START

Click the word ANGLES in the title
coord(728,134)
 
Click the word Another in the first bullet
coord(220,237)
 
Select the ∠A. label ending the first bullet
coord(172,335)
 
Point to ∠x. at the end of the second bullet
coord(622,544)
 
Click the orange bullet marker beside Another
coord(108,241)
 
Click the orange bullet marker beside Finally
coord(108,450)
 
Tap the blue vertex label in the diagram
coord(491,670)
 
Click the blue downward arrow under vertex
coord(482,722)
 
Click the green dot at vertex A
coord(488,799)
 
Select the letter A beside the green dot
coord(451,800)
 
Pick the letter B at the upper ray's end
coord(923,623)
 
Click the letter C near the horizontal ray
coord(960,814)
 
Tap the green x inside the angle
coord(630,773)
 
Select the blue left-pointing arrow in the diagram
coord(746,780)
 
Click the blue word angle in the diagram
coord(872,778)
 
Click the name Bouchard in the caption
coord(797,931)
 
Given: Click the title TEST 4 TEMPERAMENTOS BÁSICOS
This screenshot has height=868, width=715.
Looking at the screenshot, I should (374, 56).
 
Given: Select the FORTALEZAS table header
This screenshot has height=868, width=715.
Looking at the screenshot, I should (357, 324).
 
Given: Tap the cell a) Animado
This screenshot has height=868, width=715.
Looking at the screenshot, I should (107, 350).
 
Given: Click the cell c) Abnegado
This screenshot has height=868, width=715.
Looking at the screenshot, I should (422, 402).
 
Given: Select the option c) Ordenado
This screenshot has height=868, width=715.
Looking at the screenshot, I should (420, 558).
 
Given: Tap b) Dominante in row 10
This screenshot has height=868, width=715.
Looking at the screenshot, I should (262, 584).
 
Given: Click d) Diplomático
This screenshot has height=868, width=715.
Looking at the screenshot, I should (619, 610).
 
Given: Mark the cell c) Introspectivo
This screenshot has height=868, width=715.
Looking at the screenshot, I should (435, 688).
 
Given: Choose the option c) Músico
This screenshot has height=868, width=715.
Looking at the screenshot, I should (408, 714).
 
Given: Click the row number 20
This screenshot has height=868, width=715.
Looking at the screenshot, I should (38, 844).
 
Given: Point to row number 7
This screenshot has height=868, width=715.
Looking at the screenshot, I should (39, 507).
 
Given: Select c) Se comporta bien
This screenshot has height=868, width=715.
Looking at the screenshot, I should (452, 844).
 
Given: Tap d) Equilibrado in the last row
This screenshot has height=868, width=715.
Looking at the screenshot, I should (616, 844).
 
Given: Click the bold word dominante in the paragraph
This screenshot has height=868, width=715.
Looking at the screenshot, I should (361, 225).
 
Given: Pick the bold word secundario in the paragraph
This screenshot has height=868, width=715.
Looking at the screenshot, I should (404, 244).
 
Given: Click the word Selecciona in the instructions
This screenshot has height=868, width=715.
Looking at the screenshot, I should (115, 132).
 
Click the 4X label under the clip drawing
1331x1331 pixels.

END

_Prompt_: How many lines in the records above contain the word "blue"? Reply with the number alone.

_Correct answer_: 4